According to an article on the U.S. Army’s website, the U.S. Army Esports team, based at Fort Knox, Kentucky, consists of 16 Soldiers from various military occupational specialties. Each team member specializes in a different video game. However, competing in various gaming tournaments across the country is not the team's only mission. They also serve as recruiting liaisons who tell their Army story and encourage people to consider Army service.
"The Army is not just about shooting weapons and going to war. It's a huge misconception that's out there, and we're here to share and tell others about the awesome opportunities," said Sgt. Nicole Ortiz, an Information Technology Specialist and one of the team members.

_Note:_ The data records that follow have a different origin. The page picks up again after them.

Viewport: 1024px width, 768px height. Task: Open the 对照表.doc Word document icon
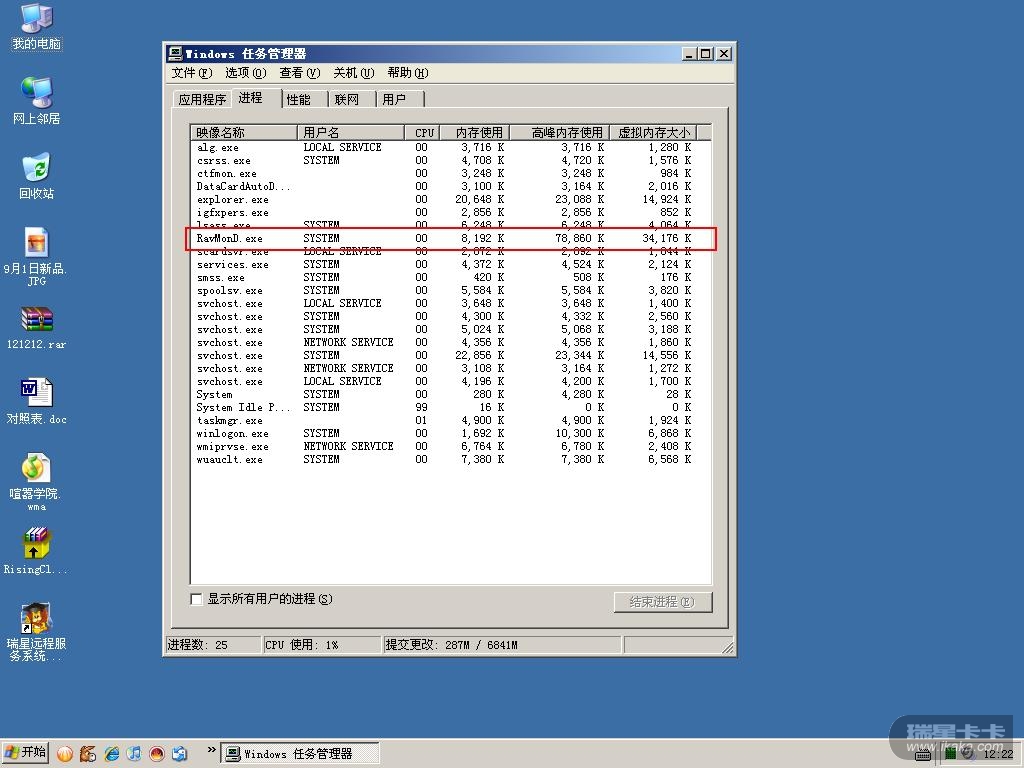36,393
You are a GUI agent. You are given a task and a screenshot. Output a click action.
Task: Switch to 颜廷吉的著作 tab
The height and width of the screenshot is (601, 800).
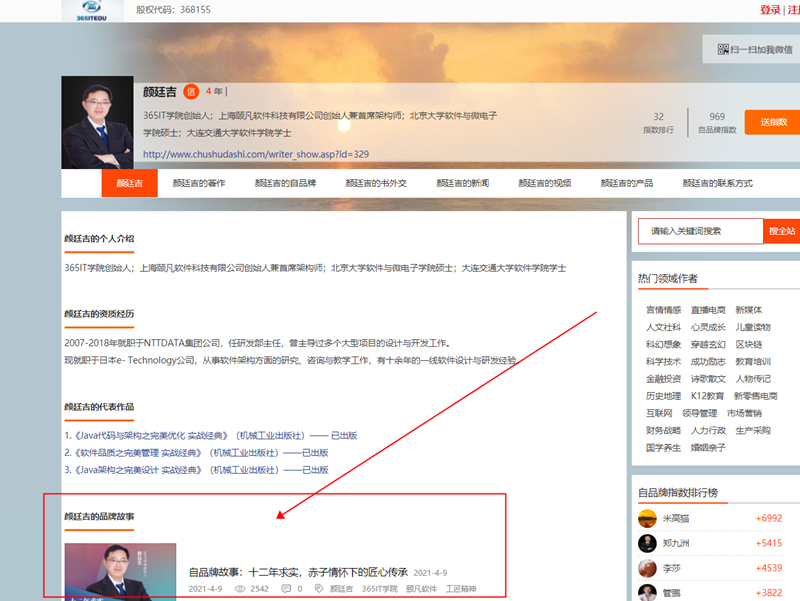pyautogui.click(x=199, y=183)
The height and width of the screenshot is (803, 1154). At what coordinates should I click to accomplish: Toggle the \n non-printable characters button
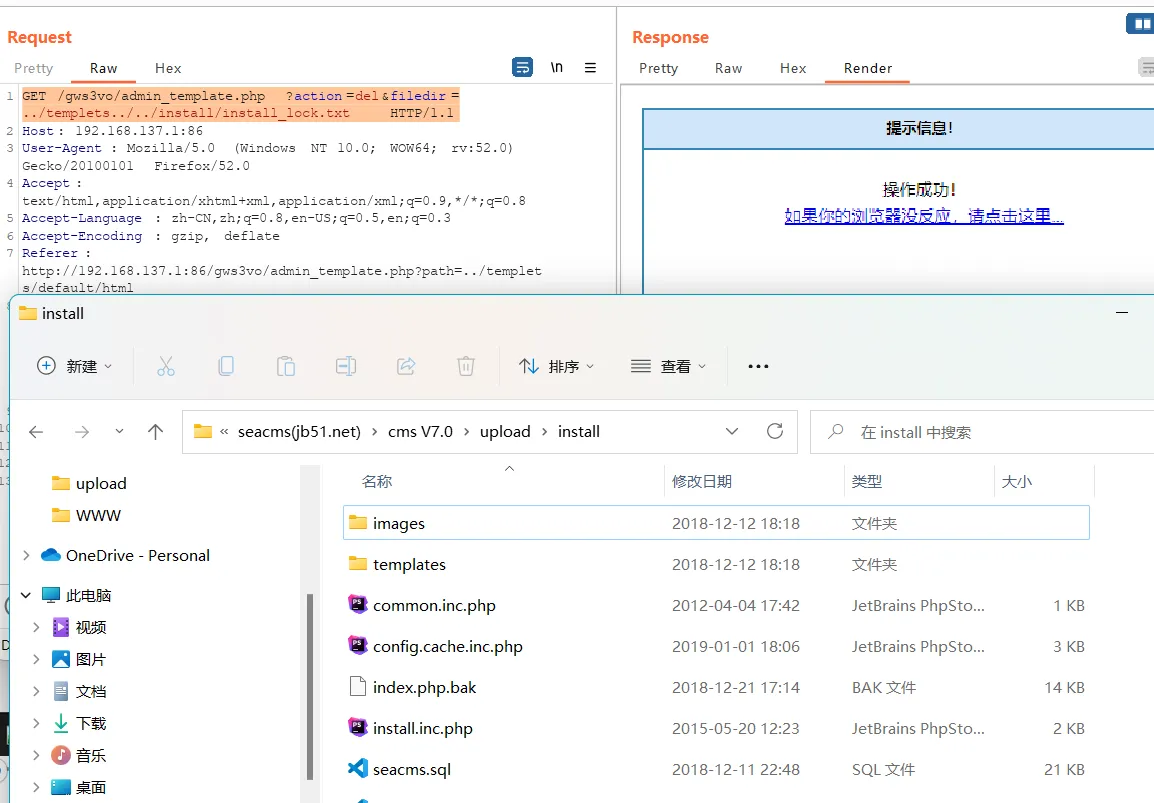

The Army’s goal – recruiting 70,000 new troops each year – was set to take a huge hit with so many walk-in businesses closed and so many in-person opportunities missed. But with esports being one of the few industries that are flourishing, the move was a natural transition.
The Army isn’t the first branch of the military to recognize the value of esports. The Navy, a longtime advertiser in the football space, pulled its money out of television advertising (this was very noticeable during the Super Bowl) and instead conducted its campaigns on YouTube and esports – where, it said, its target market could be found.
According to an article in The Esports Observer, the new strategy shouldn’t surprise anyone: an online campaign is undoubtedly the best means to reach those between the ages of 17 and 28. Research conducted by the Navy and published in USNI News shows that group doesn’t watch TV as much – and can usually be found in the digital arena.
The Air Force and the Marine Corps, like the Army and Navy, also have their own teams and, in fact, there is a Military Gaming League, made up of active duty service members and veterans. Its tagline is: “You’re already America’s heroes. Why not be a gaming legend too?”
Recruiters say gamers represent a good pool of people likely to suit the army’s requirements because video games are now so popular and are played by a wide cross-section of the public. This means gamers can potentially perform many of the very varied tasks in the army from mechanic to front-line infantry.
“We need to reach youth where they are, which is online, on social media, playing e-sports,” said Maj. Gen. Frank Muth, head of the Army's recruiting command told a reporter at The Wall Street Journal.
The Army has increasingly made inroads into the esports space. This time last year, gamers and U.S. Army soldiers did a “trading places” style switch. The program kicked off at Fort Bliss in El Paso, Texas, on June 13, when representatives of Complexity Gaming spent three days living and training like U.S. Army soldiers. During an intensive boot camp, players participated in military-style drills alongside active-duty service members. Later on, participants returned to the GameStop Performance Center at The Star in Frisco, Texas, for their own esports boot camp. The soldiers’ in-game training culminated in an esports tournament.
In 2014, according to WARC, the Navy was able to attract potential cryptologists by using a puzzle-solving game on social media. (The article notes, “The Navy found, as it had suspected, that the brightest cryptology minds could not resist trying to crack what appeared to be the impossible-to-solve puzzles in Project Architeuthis).